• _Problem to solve_
The task requires restating, word for word, the lines of the entries below from the one containing "The height and width of the screenshot is (630, 1200)." through the final one, both included.

BEGIN Extracted data

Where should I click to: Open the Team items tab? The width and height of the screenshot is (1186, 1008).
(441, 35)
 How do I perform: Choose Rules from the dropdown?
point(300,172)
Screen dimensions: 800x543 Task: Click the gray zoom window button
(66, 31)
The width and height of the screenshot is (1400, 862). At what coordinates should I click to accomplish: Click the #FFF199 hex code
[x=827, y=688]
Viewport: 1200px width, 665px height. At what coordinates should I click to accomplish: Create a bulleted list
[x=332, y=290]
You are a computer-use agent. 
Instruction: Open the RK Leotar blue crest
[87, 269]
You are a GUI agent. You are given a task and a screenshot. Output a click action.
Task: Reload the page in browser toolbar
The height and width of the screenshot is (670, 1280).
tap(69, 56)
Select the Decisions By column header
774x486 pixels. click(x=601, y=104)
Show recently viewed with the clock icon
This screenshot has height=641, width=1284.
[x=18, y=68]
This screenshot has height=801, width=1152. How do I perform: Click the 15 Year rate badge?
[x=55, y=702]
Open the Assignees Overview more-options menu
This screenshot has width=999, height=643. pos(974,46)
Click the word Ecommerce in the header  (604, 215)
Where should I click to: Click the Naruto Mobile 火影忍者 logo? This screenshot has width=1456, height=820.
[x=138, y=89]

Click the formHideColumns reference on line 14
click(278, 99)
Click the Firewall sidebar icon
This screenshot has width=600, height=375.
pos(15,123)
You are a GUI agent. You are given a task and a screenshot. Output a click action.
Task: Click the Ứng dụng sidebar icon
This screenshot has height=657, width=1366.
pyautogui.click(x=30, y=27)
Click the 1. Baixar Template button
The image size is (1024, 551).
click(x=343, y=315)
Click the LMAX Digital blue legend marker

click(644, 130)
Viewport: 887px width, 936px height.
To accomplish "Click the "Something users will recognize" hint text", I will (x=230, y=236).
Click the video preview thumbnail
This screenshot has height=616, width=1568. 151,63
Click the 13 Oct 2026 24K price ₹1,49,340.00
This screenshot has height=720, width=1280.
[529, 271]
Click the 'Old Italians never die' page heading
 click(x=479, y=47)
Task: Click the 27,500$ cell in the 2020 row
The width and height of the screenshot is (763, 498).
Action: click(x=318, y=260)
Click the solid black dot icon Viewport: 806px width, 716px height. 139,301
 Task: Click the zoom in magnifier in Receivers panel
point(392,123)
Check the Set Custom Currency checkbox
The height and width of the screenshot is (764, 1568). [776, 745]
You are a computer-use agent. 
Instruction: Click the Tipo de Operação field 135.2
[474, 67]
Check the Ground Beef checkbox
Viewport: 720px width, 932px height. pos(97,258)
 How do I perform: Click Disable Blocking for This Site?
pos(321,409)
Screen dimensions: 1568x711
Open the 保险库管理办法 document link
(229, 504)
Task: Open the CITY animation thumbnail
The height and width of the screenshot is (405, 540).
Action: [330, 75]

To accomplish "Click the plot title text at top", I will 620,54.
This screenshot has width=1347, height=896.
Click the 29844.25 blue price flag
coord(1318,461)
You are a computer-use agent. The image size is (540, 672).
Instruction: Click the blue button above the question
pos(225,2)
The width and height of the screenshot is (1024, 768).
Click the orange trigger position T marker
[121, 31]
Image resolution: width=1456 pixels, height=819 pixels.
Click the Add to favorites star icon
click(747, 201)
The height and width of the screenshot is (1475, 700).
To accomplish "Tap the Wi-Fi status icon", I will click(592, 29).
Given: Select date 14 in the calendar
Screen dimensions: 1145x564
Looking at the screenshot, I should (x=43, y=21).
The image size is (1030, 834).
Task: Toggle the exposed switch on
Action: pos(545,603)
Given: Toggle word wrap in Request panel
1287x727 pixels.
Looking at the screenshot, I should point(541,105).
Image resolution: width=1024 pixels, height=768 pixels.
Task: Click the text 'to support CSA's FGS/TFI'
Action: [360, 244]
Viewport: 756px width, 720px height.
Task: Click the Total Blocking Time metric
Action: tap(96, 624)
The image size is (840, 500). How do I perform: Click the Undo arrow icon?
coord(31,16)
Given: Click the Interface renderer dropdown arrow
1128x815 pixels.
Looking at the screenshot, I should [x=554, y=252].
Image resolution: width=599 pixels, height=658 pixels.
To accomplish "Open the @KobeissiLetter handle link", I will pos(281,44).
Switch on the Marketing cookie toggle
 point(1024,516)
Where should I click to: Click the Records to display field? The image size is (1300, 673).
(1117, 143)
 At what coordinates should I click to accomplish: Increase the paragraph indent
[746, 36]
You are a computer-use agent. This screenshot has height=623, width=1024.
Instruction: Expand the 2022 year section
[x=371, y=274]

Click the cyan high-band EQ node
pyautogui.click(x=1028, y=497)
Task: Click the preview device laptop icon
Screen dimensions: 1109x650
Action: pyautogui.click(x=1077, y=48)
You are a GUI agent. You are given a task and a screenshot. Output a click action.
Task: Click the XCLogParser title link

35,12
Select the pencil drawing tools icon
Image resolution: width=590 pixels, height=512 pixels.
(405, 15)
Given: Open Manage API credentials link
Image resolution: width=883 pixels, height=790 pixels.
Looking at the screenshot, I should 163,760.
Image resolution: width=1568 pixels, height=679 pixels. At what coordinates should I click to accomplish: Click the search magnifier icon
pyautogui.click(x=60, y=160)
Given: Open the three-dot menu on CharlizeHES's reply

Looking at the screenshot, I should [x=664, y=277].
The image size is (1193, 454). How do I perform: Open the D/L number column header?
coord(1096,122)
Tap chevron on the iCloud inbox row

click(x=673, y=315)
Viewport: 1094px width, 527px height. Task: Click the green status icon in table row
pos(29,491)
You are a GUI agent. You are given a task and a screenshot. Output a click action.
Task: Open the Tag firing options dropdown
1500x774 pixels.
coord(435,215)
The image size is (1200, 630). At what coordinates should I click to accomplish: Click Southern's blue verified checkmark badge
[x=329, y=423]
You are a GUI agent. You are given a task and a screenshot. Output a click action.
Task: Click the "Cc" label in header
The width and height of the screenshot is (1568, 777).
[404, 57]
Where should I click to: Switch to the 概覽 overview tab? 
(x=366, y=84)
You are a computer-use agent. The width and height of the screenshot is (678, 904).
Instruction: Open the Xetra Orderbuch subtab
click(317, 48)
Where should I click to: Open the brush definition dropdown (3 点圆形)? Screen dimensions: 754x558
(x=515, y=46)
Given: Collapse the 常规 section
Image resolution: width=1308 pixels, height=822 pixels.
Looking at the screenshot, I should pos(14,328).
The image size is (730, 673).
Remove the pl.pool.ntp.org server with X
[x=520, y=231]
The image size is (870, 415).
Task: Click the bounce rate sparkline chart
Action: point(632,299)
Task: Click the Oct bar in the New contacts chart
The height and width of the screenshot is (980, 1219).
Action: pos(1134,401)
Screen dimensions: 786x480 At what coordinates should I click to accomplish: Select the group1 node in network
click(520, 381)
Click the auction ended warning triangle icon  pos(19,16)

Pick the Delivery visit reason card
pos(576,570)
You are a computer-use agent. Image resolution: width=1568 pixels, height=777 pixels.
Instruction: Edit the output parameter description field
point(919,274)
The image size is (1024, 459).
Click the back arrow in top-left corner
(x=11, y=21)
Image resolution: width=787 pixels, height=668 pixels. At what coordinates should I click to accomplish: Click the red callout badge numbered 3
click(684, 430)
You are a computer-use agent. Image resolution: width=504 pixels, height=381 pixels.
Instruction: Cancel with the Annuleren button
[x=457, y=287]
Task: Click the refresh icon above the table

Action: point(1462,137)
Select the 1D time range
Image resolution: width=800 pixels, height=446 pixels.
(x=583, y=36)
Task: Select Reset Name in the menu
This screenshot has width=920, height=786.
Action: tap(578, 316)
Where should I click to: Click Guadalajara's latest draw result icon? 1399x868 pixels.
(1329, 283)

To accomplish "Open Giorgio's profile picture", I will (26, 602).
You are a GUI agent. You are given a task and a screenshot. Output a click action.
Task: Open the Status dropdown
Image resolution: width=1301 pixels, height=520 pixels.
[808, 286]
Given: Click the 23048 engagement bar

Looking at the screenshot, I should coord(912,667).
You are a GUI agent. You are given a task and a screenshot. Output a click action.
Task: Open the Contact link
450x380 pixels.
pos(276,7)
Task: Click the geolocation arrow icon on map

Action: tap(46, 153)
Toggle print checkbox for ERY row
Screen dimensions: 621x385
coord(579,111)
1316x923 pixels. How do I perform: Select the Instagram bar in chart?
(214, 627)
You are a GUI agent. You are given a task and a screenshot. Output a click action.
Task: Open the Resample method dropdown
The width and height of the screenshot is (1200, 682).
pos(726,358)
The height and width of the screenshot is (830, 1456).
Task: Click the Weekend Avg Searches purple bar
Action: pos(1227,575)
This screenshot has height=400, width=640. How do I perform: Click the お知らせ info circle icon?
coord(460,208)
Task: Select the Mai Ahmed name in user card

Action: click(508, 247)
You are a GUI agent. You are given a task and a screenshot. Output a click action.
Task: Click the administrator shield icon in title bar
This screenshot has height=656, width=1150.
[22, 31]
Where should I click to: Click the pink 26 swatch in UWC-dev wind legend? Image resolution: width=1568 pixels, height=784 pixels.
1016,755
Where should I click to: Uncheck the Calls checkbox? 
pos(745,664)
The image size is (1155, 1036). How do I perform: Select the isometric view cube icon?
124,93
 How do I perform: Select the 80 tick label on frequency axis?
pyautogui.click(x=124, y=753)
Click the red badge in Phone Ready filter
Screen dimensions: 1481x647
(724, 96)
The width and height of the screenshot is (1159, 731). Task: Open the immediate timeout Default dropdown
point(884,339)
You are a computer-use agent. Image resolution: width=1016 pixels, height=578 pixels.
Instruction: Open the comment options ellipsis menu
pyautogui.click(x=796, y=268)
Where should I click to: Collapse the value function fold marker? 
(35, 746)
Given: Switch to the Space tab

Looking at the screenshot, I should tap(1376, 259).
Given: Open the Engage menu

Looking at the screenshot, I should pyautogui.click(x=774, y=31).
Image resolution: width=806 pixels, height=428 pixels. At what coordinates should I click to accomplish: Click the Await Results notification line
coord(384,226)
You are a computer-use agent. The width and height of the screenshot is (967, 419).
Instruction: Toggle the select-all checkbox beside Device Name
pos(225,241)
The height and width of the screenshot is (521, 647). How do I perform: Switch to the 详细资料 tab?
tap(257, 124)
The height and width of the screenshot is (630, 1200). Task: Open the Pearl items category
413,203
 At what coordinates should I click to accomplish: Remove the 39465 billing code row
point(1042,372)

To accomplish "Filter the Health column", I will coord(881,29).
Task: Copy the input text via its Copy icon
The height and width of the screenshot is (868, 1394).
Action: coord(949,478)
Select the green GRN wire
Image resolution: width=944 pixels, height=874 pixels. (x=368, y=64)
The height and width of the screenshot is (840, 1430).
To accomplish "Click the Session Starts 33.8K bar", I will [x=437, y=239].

END Extracted data

• _Response box_
The height and width of the screenshot is (630, 1200). Task: Open the Pearl items category
413,203
 At what coordinates should I click to accomplish: Remove the 39465 billing code row
point(1042,372)

To accomplish "Filter the Health column", I will coord(881,29).
Task: Copy the input text via its Copy icon
The height and width of the screenshot is (868, 1394).
Action: coord(949,478)
Select the green GRN wire
Image resolution: width=944 pixels, height=874 pixels. (x=368, y=64)
The height and width of the screenshot is (840, 1430).
To accomplish "Click the Session Starts 33.8K bar", I will [x=437, y=239].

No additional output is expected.